The National Party’s leadership coup is proof if ever proof were needed, of how far to the left we have all travelled. I have written previously on The BFD about Peter Hitchens’ broken political compass, and how lost we are, not having the correct socio-political equipment to navigate by. Or rather, how lost we are now that the Marxists have taken over the ship without anyone noticing.
In line with the new norm and current expectations, Mr Muller comes across as solidly centre-left, in a liberal-democratic kind of way, while Nikki Kaye still ranks as one of the most left-wing voices in New Zealand politics – especially amongst the intelligible ones. Kaye, I am sure, will prove herself to be New Zealand’s answer to Justine Greening. With Todd Muller not staking any particular claim to fame, Ms Kaye’s is her record of out-Jacindering Jacinda. There isn’t a ‘woke’, leftist or liberal cause she isn’t prepared to back – identity politics and all.
In Muller’s ‘get-to-know-you’ interview performances – some adequate, but mostly excruciating – the notable aspect was not the answers he gave, but the questions he was asked, and which were allowed to be asked without challenge. That his Catholicism was so much commented on by interviewers tells us in effect that Christianity is perceived and portrayed as a novelty in this country – at least by the metropolitan liberal elite which runs the show. How did it come to this?
We learned that Muller opposes euthanasia and abortion, but, he argued, only in counterpoint to Kaye. When backed into a corner on homosexual ‘marriage’, he professed to not ‘ticking all of Catholicism’s boxes’ and offered his reluctant support. Why is the media even on this hobby horse? Legal marriage reform is old news and there is no going back. It is doubtful parliament will ever debate the issue again. The reason, of course, is it’s not the policing of the law which the left is after, but the policing of hearts and minds. A lot of people are accepting of the right of others to same-sex union, but privately feel that it is not something they would wish for themselves, their families, and particularly for their own children. To say so, however, is to be burned at the stake on the great media Bonfire of the Vanities.
Muller was similarly forced to stumble over the question of whether or not he is a ‘feminist’, settling finally on the idea that he probably is one. Again, this ought to have been batted aside as a non-issue, a straightforward matter of personal choice – and certainly not something by which people should be condemned.
Contrast Muller’s questioning with the uproar which would ensue if non-traditional members of our society were ever quizzed on television about their views. Would a Muslim political aspirant ever be asked by somebody like Jack Tame about the compatibility of his faith with New Zealand society?
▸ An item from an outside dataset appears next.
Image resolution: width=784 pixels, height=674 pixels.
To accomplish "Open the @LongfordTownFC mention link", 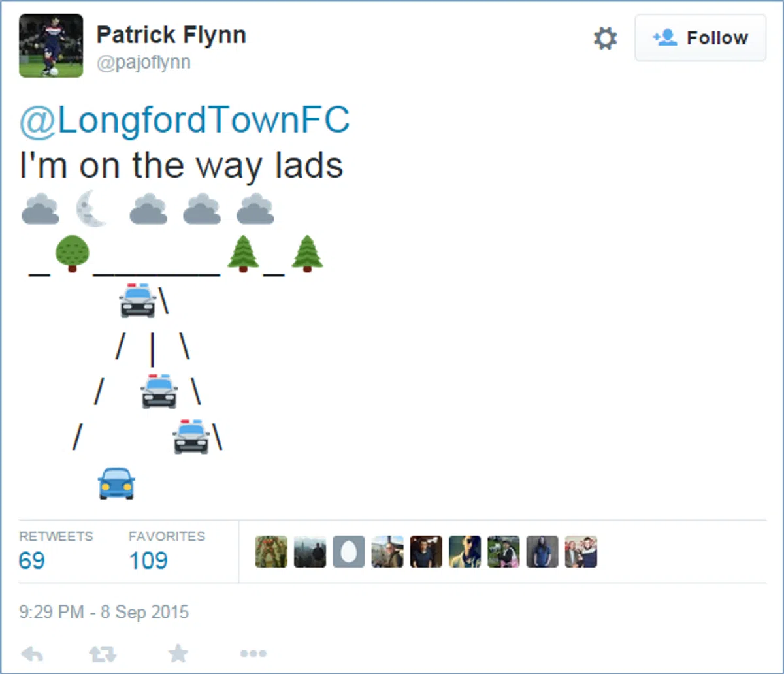I will 185,121.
And why, I wonder, hasn’t the Prime Minister, or anyone else on the left, been pressed about their atheism and obvious hostility towards Christianity – an ideology which is actively pursued with the religiosity of a zealot.
Finally, Muller was forced to put his Trump cap back in the drawer – something he is sure to be reminded of by year-end. At that time Trump will have been re-elected. But he, most likely, will have failed to convince enough New Zealanders of the centre-right cause – his proper mission, about which he has said precious little. After all, he supports the lockdown. He’s OK with the erosion of our liberties. He supports profligate spending, and his point of difference appears to be that, while borrowing just as much, he believes that he could spend your money better.
Muller’s alternative spending plan, announced this weekend, is to subsidise employers by $10,000 for each new employee they engage. This is pure corporate welfarism. While borrowing and spending by the government isn’t a de facto inflationary cause, it will be if labour costs are artificially maintained, and allowed to fall at less than the rate of productivity. Placing workers in jobs which aren’t really needed will push us into an inflationary spiral, compounding our problems and proving that those in politics never learn.
The fact that many western economies in the 1970s managed to maintain high levels of both unemployment and inflation is due to policies such as this.
Whatever happened to tax cuts? Or to removing red tape? Or to small government? Or committing to policies promoting individual freedom and liberty, instead of having us live under the shadow of a command economy and ongoing government tyranny?